- WHAT TO PRODUCE
Starting at the line below that contains "Given: Click the ЩИ avatar of Щепин Иван" and ending at the line that contains "Click the Nautica Malone user title", retype each line exactly as it stands, but omit the pictures.

- SUPPLIED INFORMATION
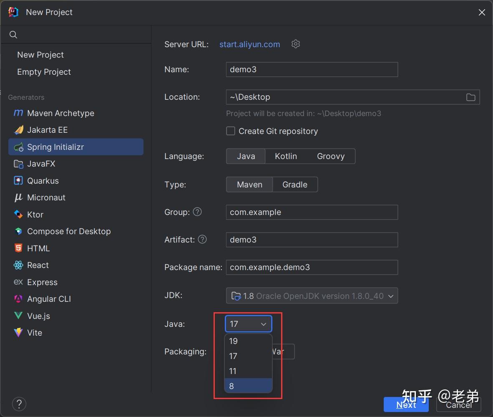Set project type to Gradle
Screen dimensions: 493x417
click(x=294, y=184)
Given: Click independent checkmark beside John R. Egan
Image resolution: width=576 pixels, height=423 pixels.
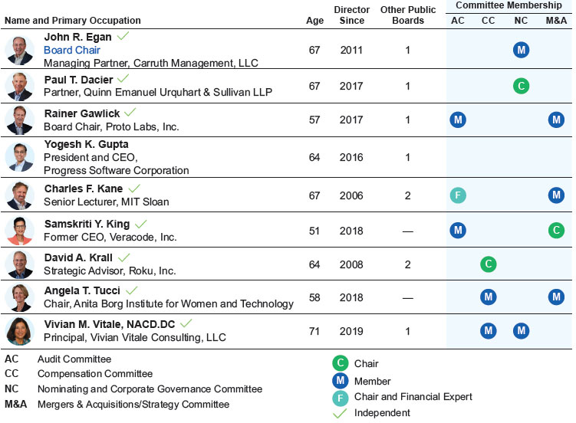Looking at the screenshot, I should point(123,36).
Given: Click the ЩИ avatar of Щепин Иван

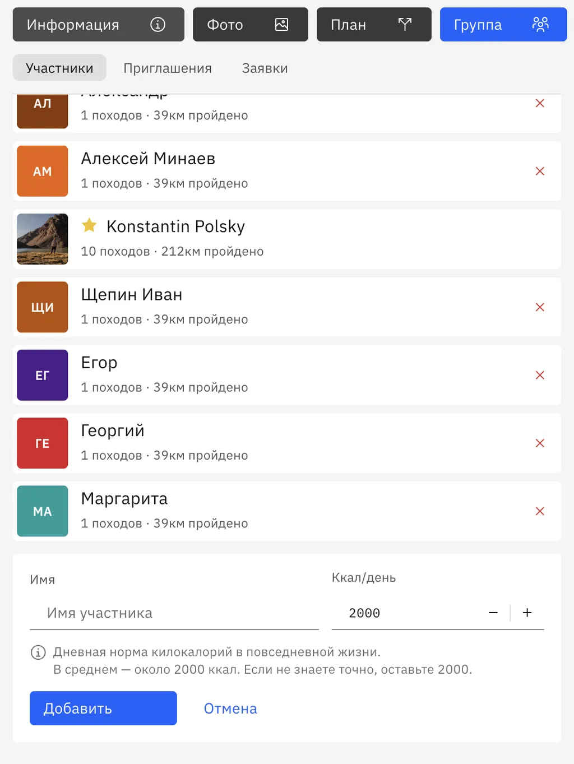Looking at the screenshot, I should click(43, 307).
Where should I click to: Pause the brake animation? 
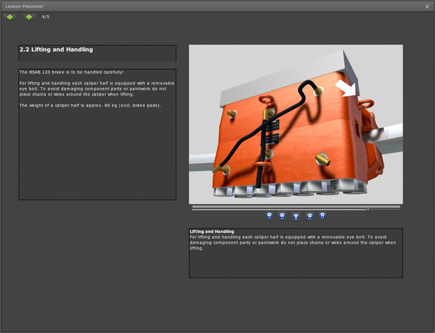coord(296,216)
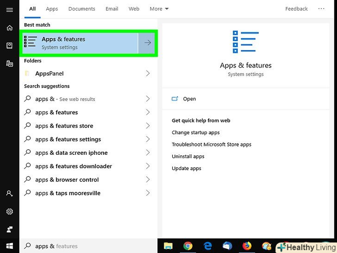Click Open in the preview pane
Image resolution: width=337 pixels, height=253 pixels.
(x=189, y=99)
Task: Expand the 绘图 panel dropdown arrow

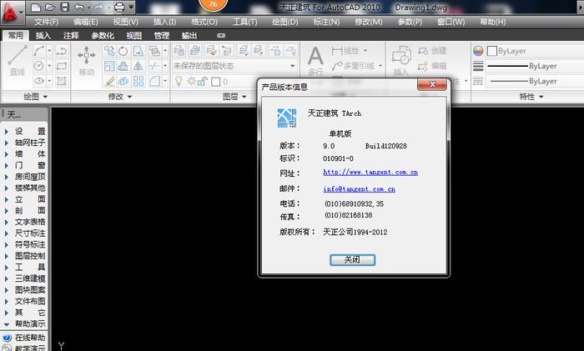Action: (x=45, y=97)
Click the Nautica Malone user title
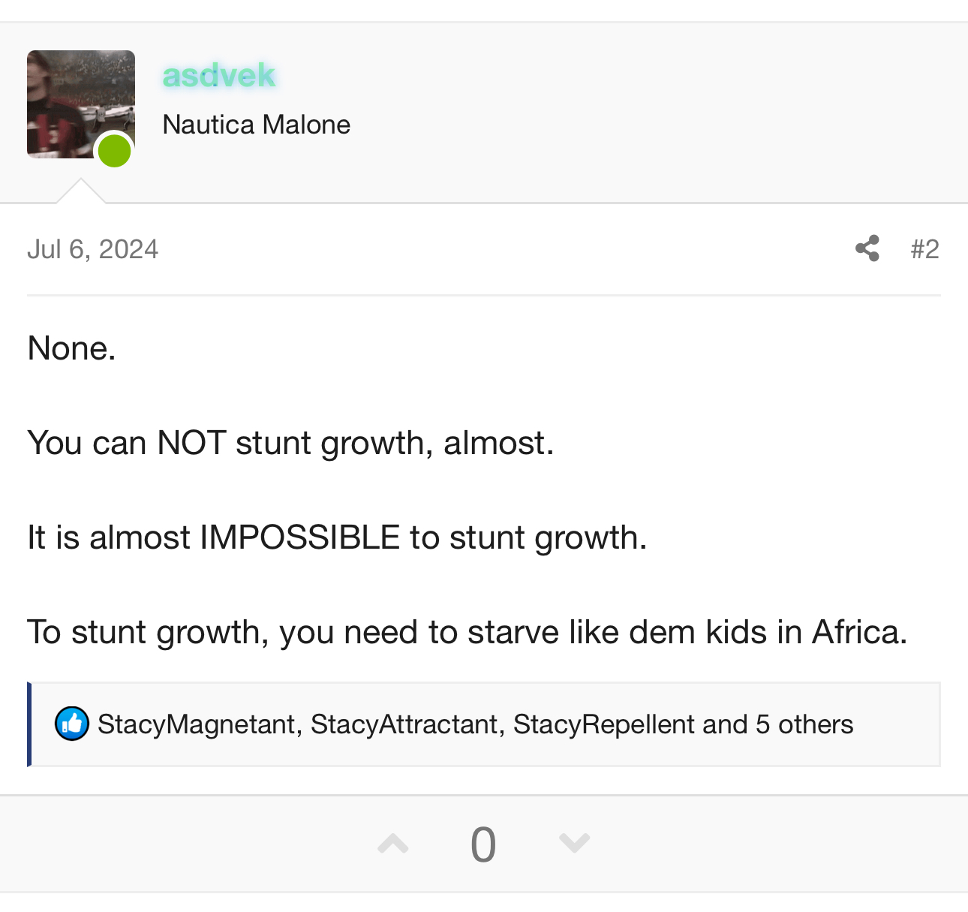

==

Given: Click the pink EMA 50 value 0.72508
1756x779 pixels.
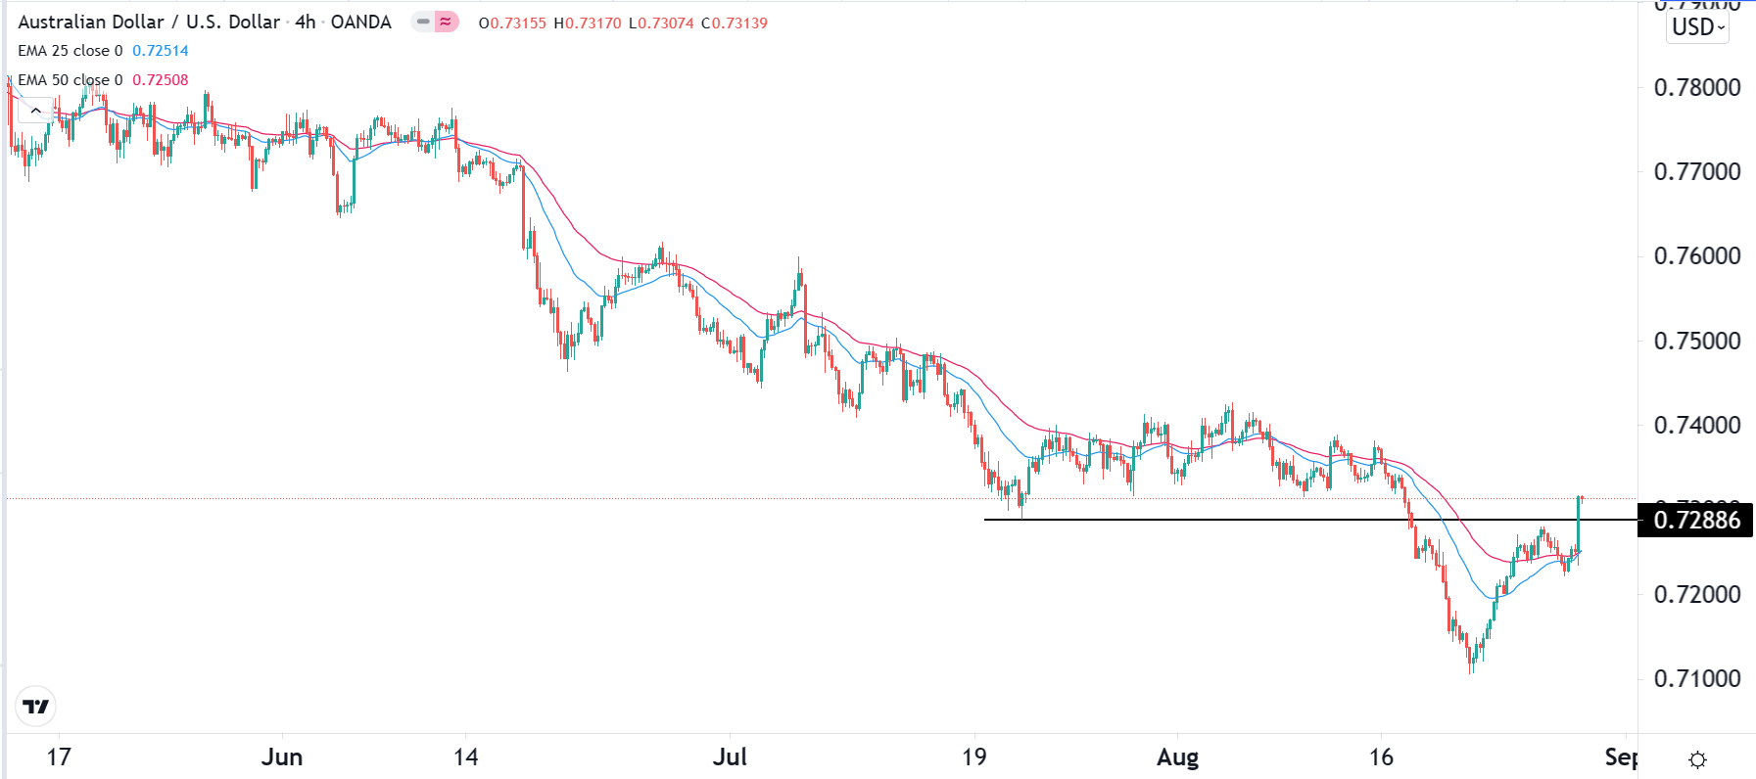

==

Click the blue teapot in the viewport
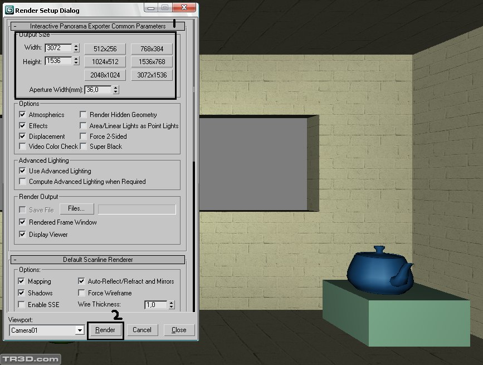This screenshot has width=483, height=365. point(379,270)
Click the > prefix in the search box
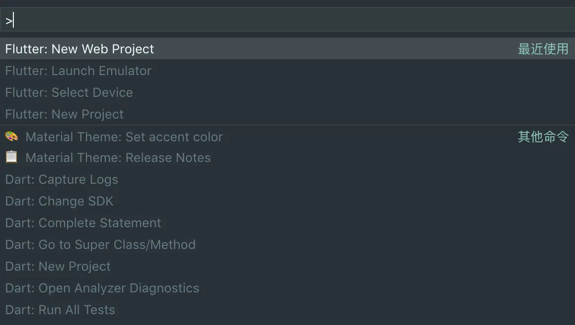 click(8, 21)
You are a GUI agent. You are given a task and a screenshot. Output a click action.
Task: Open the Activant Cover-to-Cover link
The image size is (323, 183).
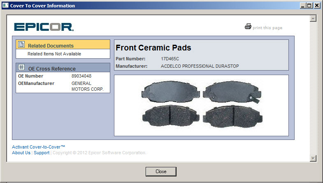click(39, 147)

- YOUR SOLUTION
Given: Click the ЩИ avatar of Щепин Иван

Looking at the screenshot, I should click(43, 307).
Where should I click to: Pause the brake animation? 
coord(296,216)
Click Open in the preview pane
Image resolution: width=337 pixels, height=253 pixels.
(x=189, y=99)
Task: Expand the 绘图 panel dropdown arrow

Action: (x=45, y=97)
Click the Nautica Malone user title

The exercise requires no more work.